イランのレーダー数基が被害受け死亡4人に…報復の権利を主張、一方で停戦交渉は重視
【テヘラン=吉形祐司、エルサレム=田尾茂樹】イラン軍は26日、イスラエル軍が隣国イラクから発射したミサイルでレーダー数基が被害を受け、兵士の死者数が計4人になったと発表した。報復の権利を主張する一方、再開が予定されるパレスチナ自治区ガザの停戦交渉などを重視するとしており、即時反撃を見合わせる可能性を示唆した。
発表によると、イラク領内から多数のミサイルが発射され、西部フゼスタン州、イラム州と、首都テヘランがあるテヘラン州周辺のレーダーが被害を受けた。修理中という。防空任務中に負傷した兵士2人が死亡したことも発表した。先に発表された2人の死亡も飛翔(ひしょう)体によると説明していた。
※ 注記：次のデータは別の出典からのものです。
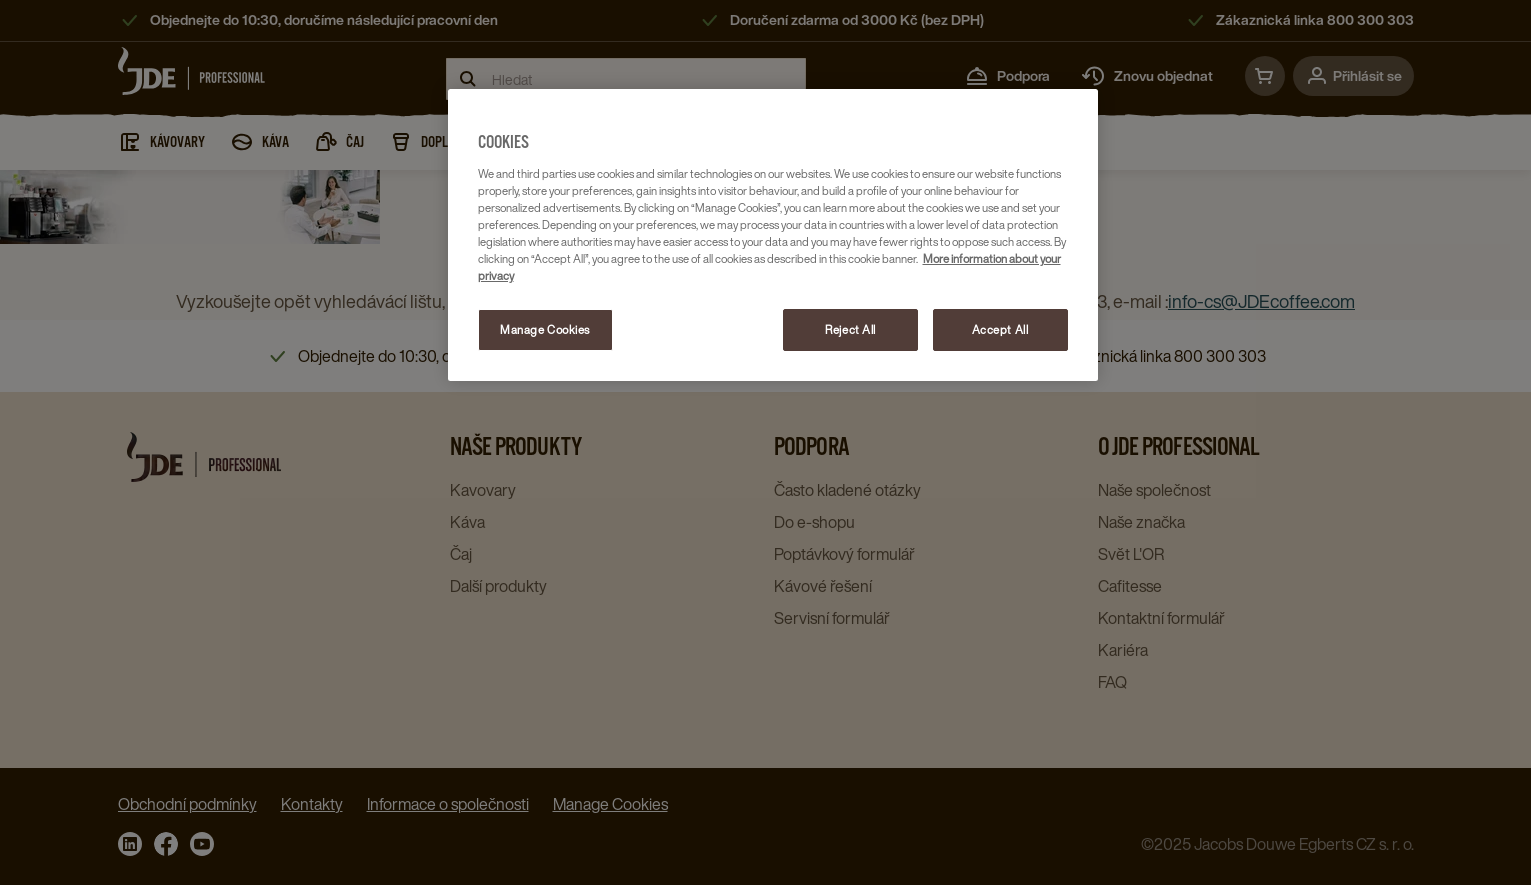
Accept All (1000, 329)
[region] (773, 235)
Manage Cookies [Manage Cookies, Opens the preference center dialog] (545, 329)
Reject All (850, 329)
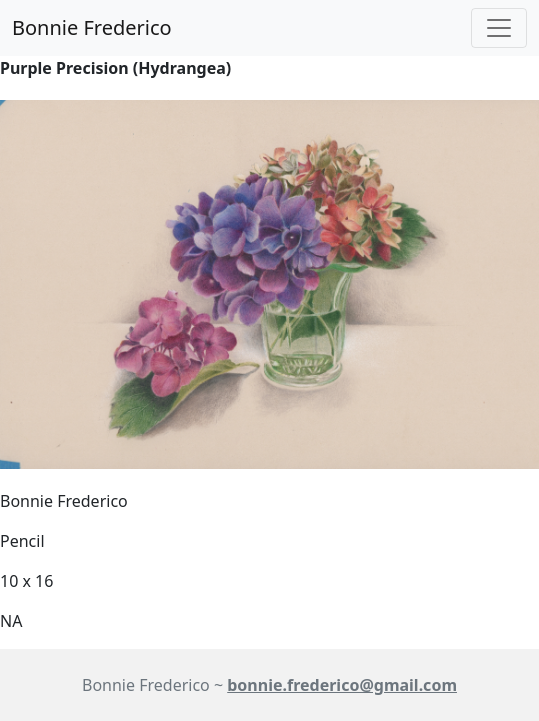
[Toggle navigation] (499, 28)
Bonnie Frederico (92, 27)
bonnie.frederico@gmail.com (342, 685)
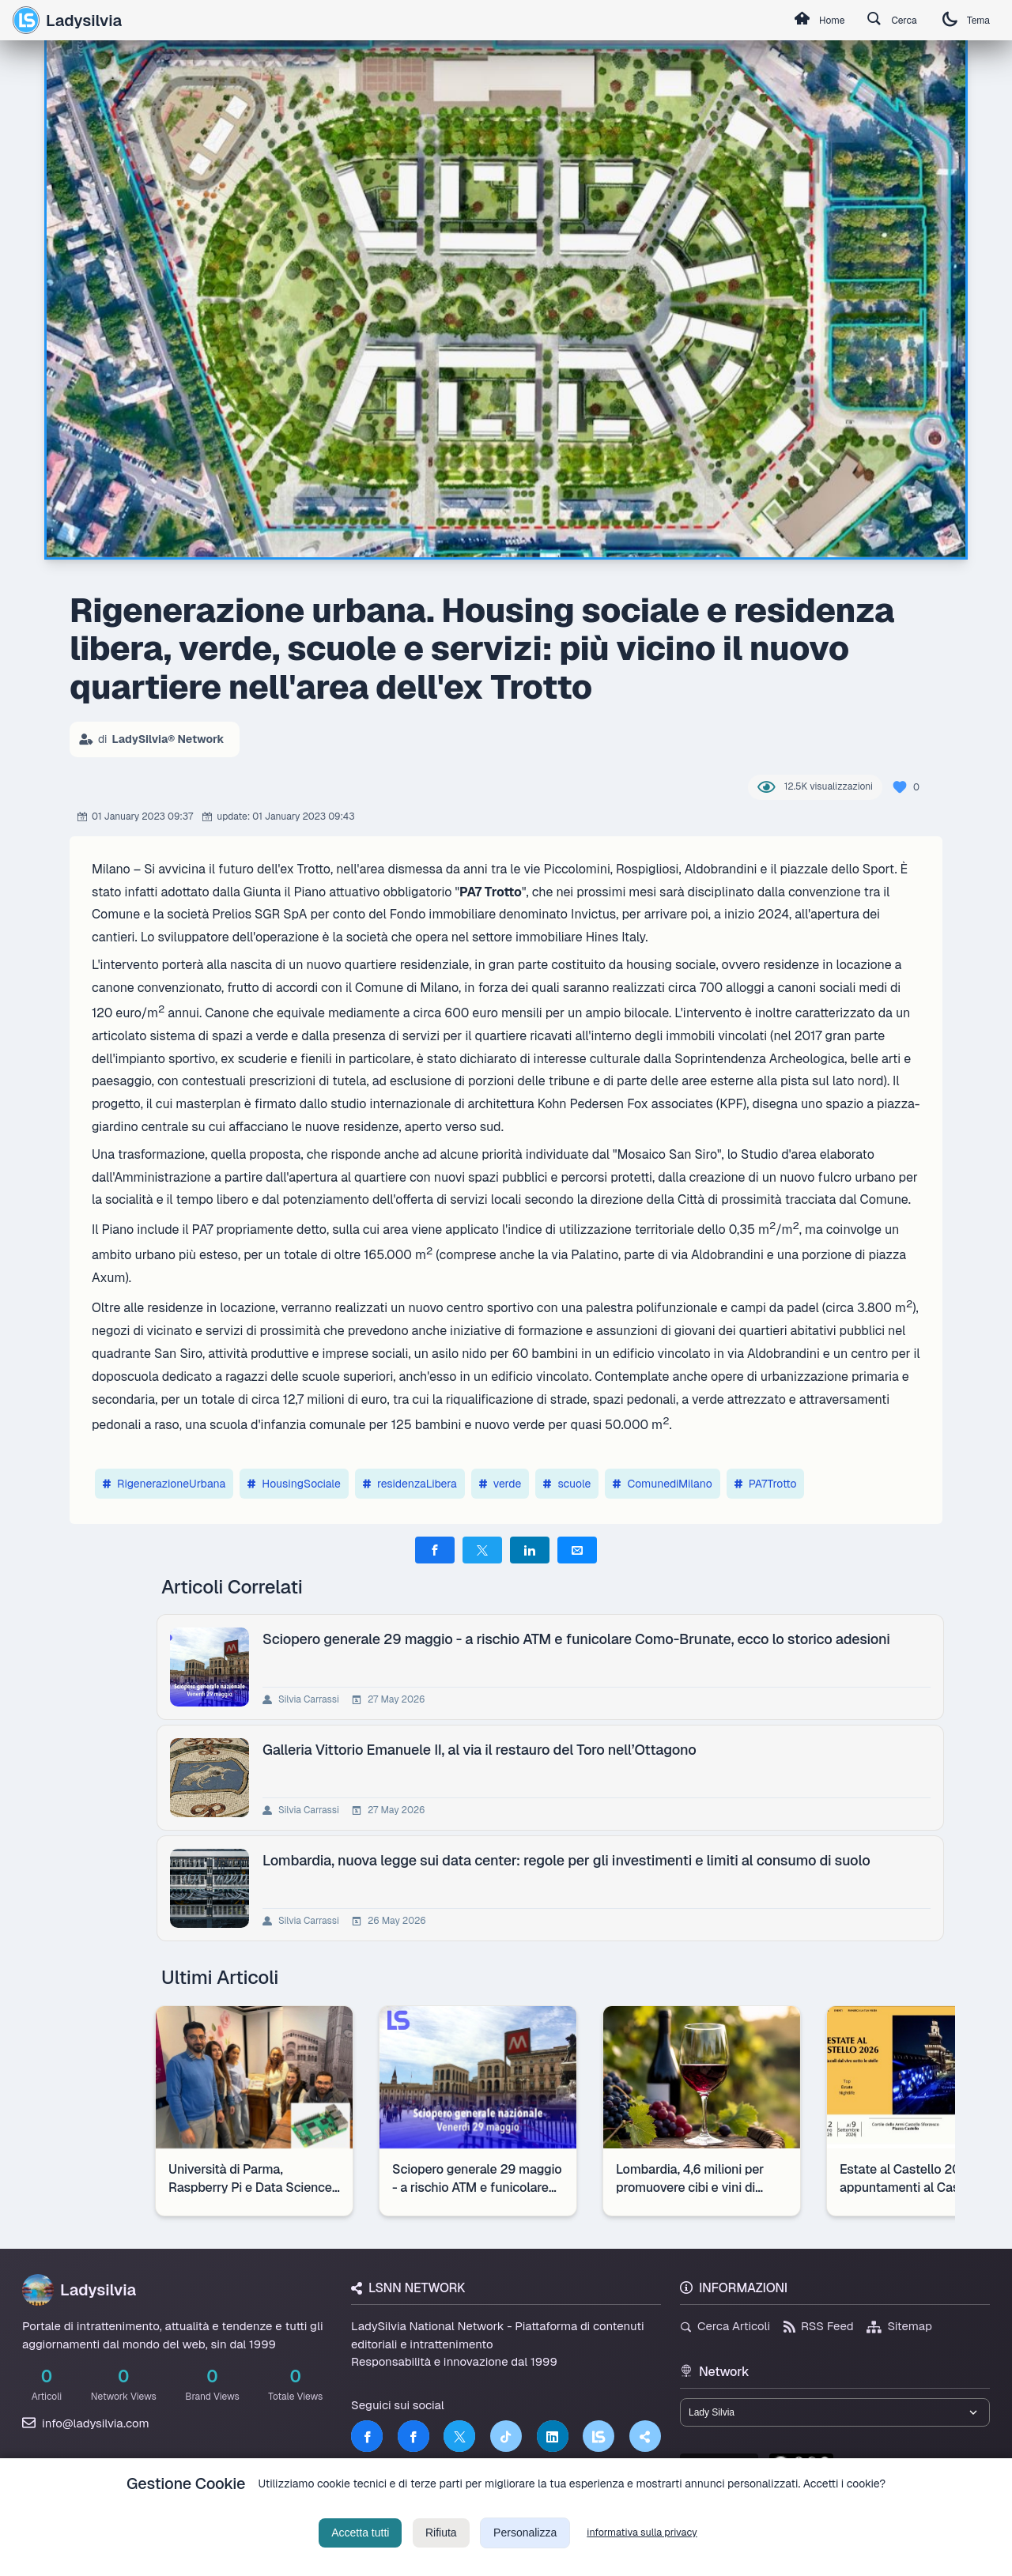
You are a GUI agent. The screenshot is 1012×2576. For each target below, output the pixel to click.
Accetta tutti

ロイター通信は専門家による衛星画像の分析で、テヘラン郊外のミサイル製造施設2か所が攻撃されたと報じた。ミサイルの推進剤となる固体燃料と酸化剤を混合する施設だという。
米国は攻撃への関与を否定しているが、イラン国連代表部は26日、SNSで、イラク領空は「米軍が占領し、管理している」とし、米国が共謀していたと主張した。サウジアラビア当局者は26日、自国領空は使われていないとロイター通信に強調。ヨルダン国営通信も自国領空を通過した「紛争当事者の軍用機はない」との軍事筋の話を伝えた。
米紙ウォール・ストリート・ジャーナルなどによると、イランはイスラエルによる攻撃前、周辺アラブ諸国に対し、イスラエルに領空の使用を認めれば、イランの攻撃対象になると警告したという。領空通過が容易なイラクが攻撃のルートとなった可能性がある。
攻撃では米国が反対する石油関連施設を標的とすることは回避されたと報じられているが、イスラエルのベンヤミン・ネタニヤフ首相は26日の声明で「米国の指示ではない」と強調した。
イランの反応が注目される中、最高指導者アリ・ハメネイ師は27日、テヘラン市内の会合で今回の攻撃に触れ、「シオニスト政権(イスラエル)の誤算を正さねばならない。イランの力を理解すべきだ」と述べ、対応する考えを示唆した。ただ、報復や反撃など明示的な言葉は使わず、「政府当局者が国家に最善の方法を決めるべきだ」と指摘するにとどめた。
イラン軍は発表で、「適切な時期に反応する権利を留保する」としたが、ガザやレバノンでの停戦の重要性を強調した。現時点では交渉の行方を見極める方針とみられる。